>> Start TEXT PASSAGE

Logo with title ".Blog"

Dumping all my tweets

Published on
In which I add 15 years of tweets to my blog.
#meta

What if I were to dump all my tweets into my blog, which will involve coming up with titles and tags for every single one of them?

— Me (idiot)

The thing about social media is that your content isn’t really yours. If your platform of choice randomly, algorithmically, or hallucinatorily decides to nuke your account, all of that content you made is gone.

I like to assume that I’ve said some pretty good stuff over the years, so it would be a shame if any of that were to disappear. If I’m not in control of my Twitter, I am in control of my blog. What would it take to convert every tweet into a blog post?

Step one: export

First, I need to get an archive of all my tweets. Fortunately I already had one lying around that’s fairly recent, so I’ll just use that.

What about other social media? I also have a BlueSky and Mastodon account, but those have mostly been mirroring Twitter. There may be some platform-exclusive replies, but I can look through those manually. Most reply-type posts wont make the cut anyway.

Step two: parse

Next, I need to write a script to parse this exported data. My default language of choice is Go, which compiles so fast that I regularly use it for one-off scripting.

The first thing to do is to figure out where the meat is. The archive conveniently provides a local web-based interface for browsing the data, so there’s a lot of HTML and JavaScript files lying around. Fortunately, there’s also a README that explains the content of the archive in an amount of detail that is refreshingly surprising. Hats off to whoever took the time to do that.

Anyway, the important file is tweets.js. While this is a javascript file, it contains mostly JSON. Specifically, the root value is an array, but it also has JS code to assign this array to some field:

window.YTD.tweets.part0 = [
  {
    "tweet" : {
...

By trimming the file up to the first [, the assignment is removed, and now I have a pure-JSON file to parse.

type Data struct {
	//TODO
}

func main() {
	f, _ := os.ReadFile(os.Args[1])
	f = f[bytes.Index(f, []byte{'['}):]

	var data []Data
	d := json.NewDecoder(bytes.NewReader(f))
	fmt.Println(d.Decode(&data))
...

Next is to fill out this Data struct by inspecting the structure of the JSON and deciding which parts are important. Since this is a one-off, I’m keeping the structure extremely simple. If I’m using UnmarshalJSON, then I’m doing it wrong.

Here’s the structure, which only contains relevant fields that I will actually be using:

type Data struct {
	// Structure is two levels deep. Probably for
	// forward compatibility purposes which I,
	// for one, appreciate.
	Tweet Tweet `json:"tweet"`
}

type Tweet struct {
	// Unique identifier that appears in URLs.
	// Will be used as key for mapping.
	ID string `json:"id"`
	// Timestamp. Unparsed now because it's easier
	// to just do it later.
	CreatedAt string `json:"created_at"`
	// The raw content of the tweet.

>> End TEXT PASSAGE

WHAT YOU HAVE TO DO – According to the blog post on dumping tweets, which file in the archive is the important one? The rows are separate material, unrelated to the blog post.

>> Start RECORD LIST

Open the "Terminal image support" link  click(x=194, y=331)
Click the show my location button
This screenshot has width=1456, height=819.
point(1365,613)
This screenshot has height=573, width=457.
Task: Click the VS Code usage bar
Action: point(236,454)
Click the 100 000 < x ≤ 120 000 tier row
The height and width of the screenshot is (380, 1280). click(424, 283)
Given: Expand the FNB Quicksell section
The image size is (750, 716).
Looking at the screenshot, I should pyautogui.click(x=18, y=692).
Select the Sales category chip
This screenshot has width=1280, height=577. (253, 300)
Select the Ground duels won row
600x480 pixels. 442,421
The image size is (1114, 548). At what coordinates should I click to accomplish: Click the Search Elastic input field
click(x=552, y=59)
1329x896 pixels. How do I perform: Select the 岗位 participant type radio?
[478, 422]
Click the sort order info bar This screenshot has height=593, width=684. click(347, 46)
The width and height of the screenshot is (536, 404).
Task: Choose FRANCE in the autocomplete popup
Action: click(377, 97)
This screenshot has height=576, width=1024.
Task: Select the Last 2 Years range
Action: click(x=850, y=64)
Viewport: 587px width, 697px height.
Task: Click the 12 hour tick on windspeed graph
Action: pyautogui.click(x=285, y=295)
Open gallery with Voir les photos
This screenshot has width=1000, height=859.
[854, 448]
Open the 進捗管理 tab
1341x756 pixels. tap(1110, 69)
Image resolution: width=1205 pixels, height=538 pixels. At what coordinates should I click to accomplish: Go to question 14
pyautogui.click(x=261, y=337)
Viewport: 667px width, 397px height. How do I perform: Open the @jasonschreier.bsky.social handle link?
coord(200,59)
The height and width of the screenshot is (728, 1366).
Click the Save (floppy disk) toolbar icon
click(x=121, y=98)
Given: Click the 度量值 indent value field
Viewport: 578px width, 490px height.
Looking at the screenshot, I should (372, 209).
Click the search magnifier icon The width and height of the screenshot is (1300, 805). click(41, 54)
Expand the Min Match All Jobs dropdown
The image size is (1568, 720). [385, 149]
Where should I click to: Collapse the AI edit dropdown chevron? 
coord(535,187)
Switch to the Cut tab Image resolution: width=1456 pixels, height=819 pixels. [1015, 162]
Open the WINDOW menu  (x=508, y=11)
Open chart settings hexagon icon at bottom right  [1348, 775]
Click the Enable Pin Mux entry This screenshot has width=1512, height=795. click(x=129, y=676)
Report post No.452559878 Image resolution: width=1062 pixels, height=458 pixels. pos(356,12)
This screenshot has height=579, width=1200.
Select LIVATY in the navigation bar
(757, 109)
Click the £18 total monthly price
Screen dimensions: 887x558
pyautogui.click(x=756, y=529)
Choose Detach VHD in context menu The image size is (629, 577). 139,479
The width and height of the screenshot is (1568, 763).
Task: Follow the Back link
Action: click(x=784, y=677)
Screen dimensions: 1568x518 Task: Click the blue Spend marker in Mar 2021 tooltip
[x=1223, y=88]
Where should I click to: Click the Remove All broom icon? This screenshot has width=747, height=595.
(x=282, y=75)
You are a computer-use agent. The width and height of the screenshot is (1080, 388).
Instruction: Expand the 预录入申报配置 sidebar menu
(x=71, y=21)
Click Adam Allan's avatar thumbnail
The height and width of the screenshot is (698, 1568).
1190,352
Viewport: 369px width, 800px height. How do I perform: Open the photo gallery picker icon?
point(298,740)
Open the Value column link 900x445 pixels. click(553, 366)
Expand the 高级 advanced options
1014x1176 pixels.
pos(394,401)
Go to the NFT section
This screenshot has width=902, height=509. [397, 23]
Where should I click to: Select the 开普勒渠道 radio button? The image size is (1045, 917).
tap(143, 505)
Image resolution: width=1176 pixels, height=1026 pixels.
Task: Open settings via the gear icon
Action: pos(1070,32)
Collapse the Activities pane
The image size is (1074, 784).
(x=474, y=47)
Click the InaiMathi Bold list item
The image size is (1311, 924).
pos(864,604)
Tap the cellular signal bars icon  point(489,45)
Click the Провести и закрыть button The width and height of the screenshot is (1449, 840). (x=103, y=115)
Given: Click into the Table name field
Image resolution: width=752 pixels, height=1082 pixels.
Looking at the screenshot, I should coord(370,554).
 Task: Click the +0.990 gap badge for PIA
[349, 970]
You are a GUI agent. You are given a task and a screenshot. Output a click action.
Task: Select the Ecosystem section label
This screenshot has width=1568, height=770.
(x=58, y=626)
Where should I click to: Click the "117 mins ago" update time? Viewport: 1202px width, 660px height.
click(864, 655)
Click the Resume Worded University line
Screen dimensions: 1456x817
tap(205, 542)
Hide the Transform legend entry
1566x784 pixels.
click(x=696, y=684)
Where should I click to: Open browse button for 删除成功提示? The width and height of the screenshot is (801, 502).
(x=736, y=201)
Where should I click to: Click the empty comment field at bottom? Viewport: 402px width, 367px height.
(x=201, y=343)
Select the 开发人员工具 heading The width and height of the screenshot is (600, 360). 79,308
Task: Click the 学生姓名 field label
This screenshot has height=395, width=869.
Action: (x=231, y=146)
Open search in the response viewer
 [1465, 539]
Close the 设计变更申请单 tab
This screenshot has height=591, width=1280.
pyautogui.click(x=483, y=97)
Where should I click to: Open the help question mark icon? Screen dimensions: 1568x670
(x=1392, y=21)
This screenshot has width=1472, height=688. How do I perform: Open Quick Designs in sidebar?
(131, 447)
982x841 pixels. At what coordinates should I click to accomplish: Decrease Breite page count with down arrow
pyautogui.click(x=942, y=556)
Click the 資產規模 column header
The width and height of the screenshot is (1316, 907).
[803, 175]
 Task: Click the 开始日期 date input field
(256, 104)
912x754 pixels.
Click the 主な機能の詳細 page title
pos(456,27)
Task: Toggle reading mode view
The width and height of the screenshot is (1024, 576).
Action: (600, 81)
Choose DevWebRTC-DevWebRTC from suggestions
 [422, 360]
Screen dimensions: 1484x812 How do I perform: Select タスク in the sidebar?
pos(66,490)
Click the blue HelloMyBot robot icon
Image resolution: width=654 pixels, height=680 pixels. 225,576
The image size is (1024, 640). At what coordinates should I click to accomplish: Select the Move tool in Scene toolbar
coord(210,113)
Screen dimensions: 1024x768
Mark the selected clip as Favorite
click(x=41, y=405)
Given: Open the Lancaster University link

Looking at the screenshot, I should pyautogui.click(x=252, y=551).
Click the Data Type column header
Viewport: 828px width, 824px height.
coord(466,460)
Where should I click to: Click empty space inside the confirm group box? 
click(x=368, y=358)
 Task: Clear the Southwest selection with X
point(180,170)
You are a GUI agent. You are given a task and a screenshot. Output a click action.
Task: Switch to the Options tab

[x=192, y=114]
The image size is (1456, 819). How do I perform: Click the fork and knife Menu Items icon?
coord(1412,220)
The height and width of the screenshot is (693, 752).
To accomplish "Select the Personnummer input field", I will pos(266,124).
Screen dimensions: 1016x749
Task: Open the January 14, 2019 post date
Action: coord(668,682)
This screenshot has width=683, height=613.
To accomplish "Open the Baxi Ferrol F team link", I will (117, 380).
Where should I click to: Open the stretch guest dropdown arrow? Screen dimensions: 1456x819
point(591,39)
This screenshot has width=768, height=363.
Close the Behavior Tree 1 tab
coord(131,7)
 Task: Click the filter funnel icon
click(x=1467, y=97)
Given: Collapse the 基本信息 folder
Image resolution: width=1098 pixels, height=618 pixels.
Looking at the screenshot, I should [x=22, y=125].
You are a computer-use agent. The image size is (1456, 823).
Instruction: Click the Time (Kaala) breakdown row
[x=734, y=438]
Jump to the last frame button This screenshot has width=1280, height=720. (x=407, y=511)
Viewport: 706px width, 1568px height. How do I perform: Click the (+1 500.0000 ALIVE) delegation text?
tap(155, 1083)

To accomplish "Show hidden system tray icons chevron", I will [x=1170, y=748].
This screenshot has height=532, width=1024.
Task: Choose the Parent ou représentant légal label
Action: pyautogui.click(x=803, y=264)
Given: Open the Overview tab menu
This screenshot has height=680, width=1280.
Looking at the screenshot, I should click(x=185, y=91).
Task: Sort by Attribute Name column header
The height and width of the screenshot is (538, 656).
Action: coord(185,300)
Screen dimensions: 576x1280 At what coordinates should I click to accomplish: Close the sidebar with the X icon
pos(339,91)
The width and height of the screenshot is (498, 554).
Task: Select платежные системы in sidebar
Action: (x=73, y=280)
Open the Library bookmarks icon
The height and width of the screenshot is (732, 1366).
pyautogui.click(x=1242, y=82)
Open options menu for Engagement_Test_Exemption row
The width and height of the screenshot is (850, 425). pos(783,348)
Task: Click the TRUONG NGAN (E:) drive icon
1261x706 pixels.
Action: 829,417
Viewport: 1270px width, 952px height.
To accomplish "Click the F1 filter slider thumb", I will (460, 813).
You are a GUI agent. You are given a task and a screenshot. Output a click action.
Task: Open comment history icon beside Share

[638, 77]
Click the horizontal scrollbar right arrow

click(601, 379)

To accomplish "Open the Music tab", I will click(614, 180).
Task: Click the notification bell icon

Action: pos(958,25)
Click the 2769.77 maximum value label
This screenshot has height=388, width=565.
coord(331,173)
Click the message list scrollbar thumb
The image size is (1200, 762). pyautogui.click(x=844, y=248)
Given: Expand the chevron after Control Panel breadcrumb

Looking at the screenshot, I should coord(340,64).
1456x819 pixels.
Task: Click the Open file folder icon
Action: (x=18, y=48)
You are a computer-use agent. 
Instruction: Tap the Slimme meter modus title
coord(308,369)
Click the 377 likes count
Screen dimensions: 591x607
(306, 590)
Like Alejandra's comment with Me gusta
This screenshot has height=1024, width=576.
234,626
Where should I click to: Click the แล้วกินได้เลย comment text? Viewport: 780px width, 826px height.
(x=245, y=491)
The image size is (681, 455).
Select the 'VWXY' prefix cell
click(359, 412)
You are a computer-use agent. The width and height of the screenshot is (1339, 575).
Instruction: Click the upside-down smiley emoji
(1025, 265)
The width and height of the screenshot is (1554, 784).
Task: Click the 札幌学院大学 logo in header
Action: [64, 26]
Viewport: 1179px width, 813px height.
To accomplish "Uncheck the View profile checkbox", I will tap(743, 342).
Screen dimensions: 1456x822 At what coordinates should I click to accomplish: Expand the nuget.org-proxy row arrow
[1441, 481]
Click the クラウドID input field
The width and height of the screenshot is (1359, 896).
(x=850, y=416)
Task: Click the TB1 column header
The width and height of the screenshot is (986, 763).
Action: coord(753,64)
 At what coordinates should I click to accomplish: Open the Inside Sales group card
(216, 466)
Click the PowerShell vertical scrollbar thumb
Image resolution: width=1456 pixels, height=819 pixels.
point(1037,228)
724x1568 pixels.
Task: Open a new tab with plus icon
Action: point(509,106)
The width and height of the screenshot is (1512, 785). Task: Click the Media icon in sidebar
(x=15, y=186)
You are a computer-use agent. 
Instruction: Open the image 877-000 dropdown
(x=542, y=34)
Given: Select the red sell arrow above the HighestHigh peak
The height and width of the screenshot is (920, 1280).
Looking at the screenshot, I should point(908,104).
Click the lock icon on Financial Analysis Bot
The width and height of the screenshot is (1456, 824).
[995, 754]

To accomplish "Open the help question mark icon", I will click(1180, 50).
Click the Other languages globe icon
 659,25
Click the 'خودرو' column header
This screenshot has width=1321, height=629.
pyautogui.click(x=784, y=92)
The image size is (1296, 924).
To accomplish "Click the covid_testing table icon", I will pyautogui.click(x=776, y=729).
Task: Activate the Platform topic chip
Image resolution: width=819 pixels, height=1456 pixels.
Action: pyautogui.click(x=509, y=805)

>> End RECORD LIST

THE OUTPUT – tweets.js